El tiempo pasó y, aunque había que tomar el colectivo al Centro para disfrutarlos en Sacoa, debemos reconocer que los primeros videojuegos, como el Pong y la hipnosis de la pelota rebotando que inició una era, o el Space Invaders, con la tensión de la invasión alienígena, la adrenalina de los disparos y la defensa de la Tierra pixelada, despertaban una fascinación sin precedentes. La simplicidad de sus gráficos y la novedad de su interacción creaban una experiencia adictiva y emocionante. Los gráficos pixelados y los sonidos chirriantes de los videojuegos de los 80 evocan una sensación de nostalgia y asombro. Esos juegos, aunque primitivos en comparación con los actuales, sentaron las bases para la industria del entretenimiento digital. Y también generaron potreros y plazas vacías.
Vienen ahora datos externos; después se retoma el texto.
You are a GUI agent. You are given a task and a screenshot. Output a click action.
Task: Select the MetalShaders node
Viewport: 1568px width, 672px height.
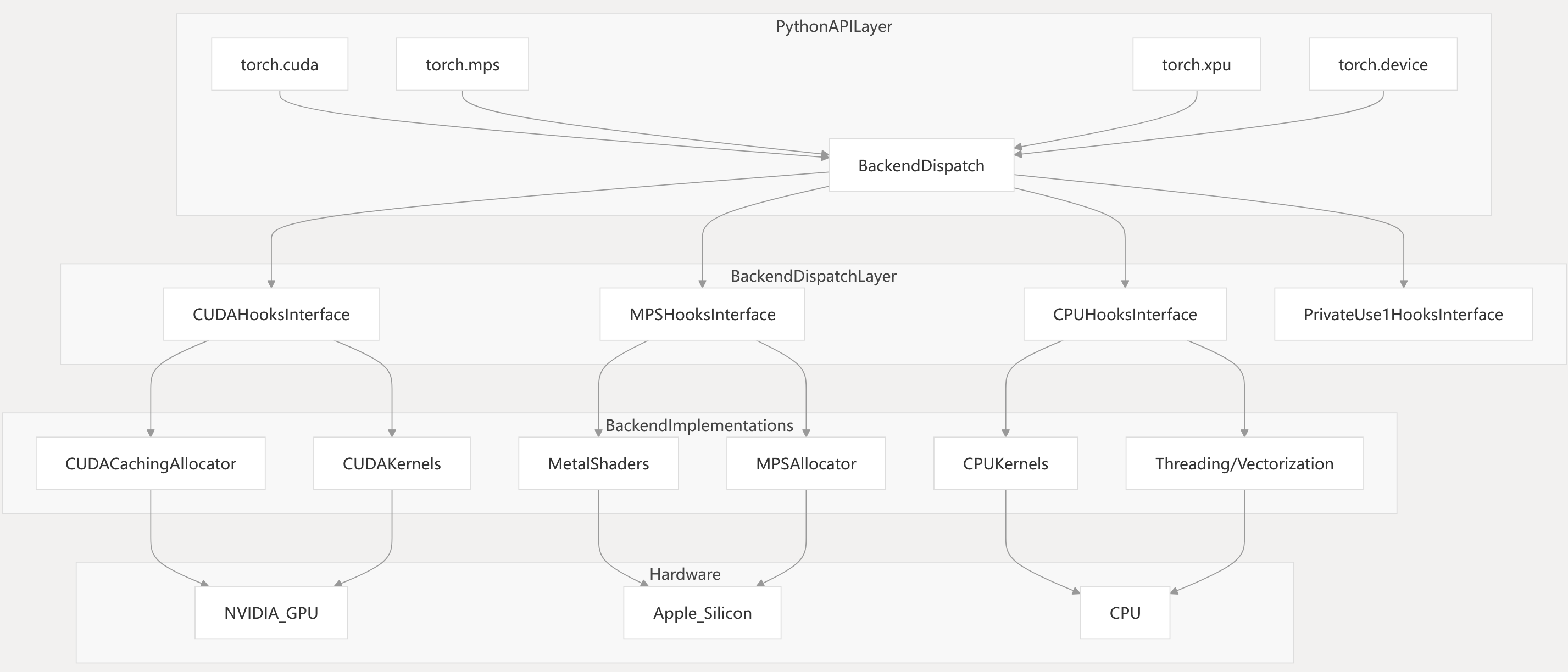[x=598, y=463]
Cuando te das cuenta que podes disfrutar de una Copa Libertadores de América digital, con alienígenas sentados frente a una pantalla creyéndose que tienen el talento de Messi, podés entender definitivamente que aquel Pac Man tiene algo de culpa en todo esto.
Cierro los ojos y la memoria me lleva de vuelta a esos años donde la diversión tenía sabor a tiza en las manos y las rodillas raspadas. Los ecos de las risas aún resuenan en mi cabeza, como fantasmas de tardes interminables.
A estas alturas, muchos de ustedes dirán que me ganó la melancolía, que estoy viejo y que la edad me ha ubicado bien lejos de las consolas. Lejos en lo físico y en lo intelectual. Es posible. Pero te invito a que esperes unos cuarenta y cinco años a ese chico que hoy ves sentado delante de una tablet. Y que lo invites a recordar su infancia y sus juguetes. Y si luego de esperarlo, escribe una nota en la que pueda recordar vagamente a su padre con una patineta envuelta en papel de regalo, entrando por el patio de su casa, abrazalo fuerte. Abrazalo y decile que no se vaya.
Pero apurate. Porque ese chicos sos vos, y el túnel del tiempo en el que vive la memoria se puede cerrar en cualquier momento.